The mean pre-treatment CAPS score among the refugees was 85, which indicates extremely severe PTSD, compared with 68 in Study 1 and 63 in Study 2, both of which fall into the category of severe PTSD. Despite such high levels of illness severity, the refugees showed greater improvement in both PTSD and depression than did earthquake survivors at post-treatment. This finding probably reflects the fact that the treatment was delivered to earthquake survivors in a single session, whereas the refugees received full-course CFBT. Note, however, that the improvement trends in the three groups converge at 6-month follow-up. This suggests that improvement with a single treatment session is slower but runs a steady course over 6 months, reaching the same level of improvement achieved by full-course treatment. This finding implies that CFBT can be administered on a largely self-help basis in war and torture survivors. Because the present study aimed at examining the optimum number of treatment sessions required for much / very much improvement, treatment had to be continued until such improvement occurred. It could have been discontinued earlier, as soon as the survivors showed sufficient reduction in avoidance behaviors (e.g. by 20%), thereby reaching a stage in treatment beyond which they would be capable of conducting exposure on their own. This hypothesis is well worth testing in future research. In any event, the findings suggest that war and torture survivors can be effectively treated with an average of six sessions.
These findings show that war and torture trauma is as responsive to an effective treatment as earthquake trauma. Such extensive recovery in the refugees occurred despite their adverse life circumstances in Turkey. Some were homeless and had no money to buy food. This shows that additional life stressors do not necessarily block response to a potentially effective treatment. Lack of compliance with treatment is the single most important cause of treatment failure with CFBT and difficult life circumstances affect treatment outcome only to the extent they make treatment attendance or conduct of homework exercises difficult. We were able to overcome such difficulties with minimal support (e.g. providing travel money for treatment attendance) during the course of treatment.

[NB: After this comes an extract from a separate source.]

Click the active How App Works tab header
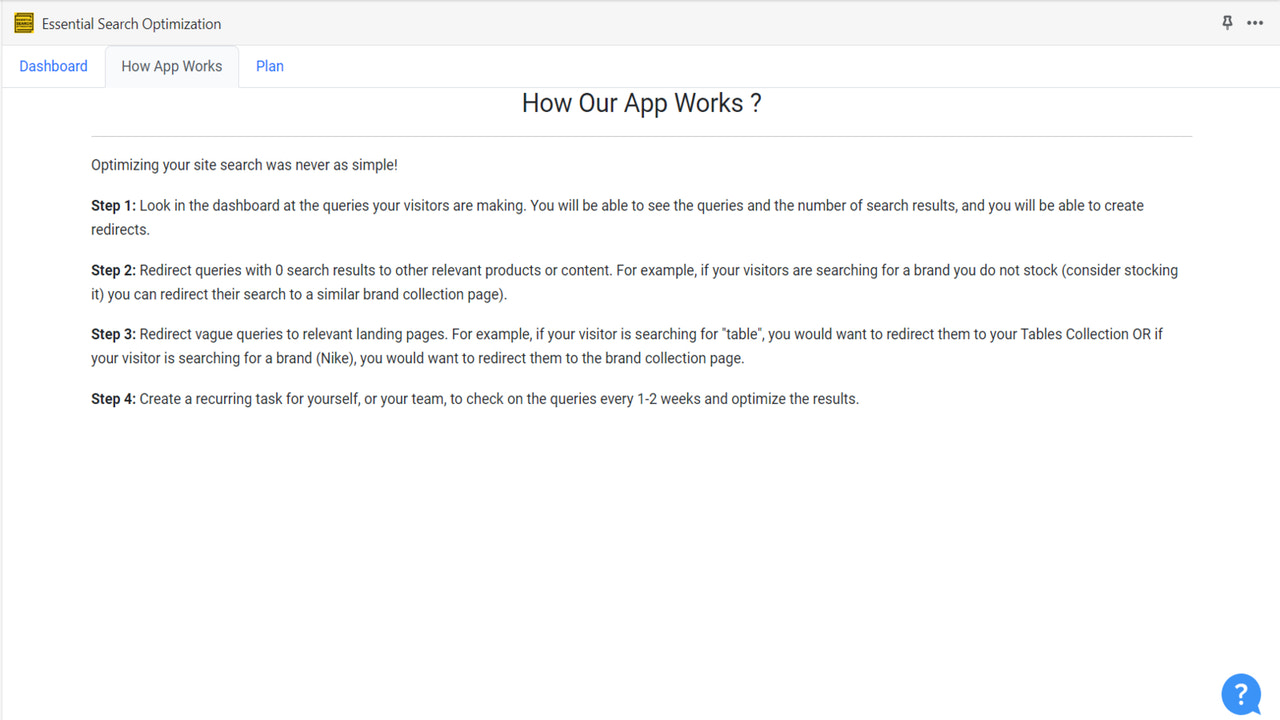This screenshot has width=1280, height=720. pyautogui.click(x=171, y=66)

Considering that most rehabilitation centers for war and torture survivors around the world employ a lengthy (and therefore costly) rehabilitation program, often lasting more than a year, a psychological treatment involving an average of 6 sessions can be considered fairly brief. The present findings raise the prospect of even briefer treatment, possibly involving 1 to 3 sessions. CFBT might be helpful in reducing traumatic stress in some cases even when delivered on a solely self-help basis. Future work in planning at DABATEM is aimed at testing these hypotheses.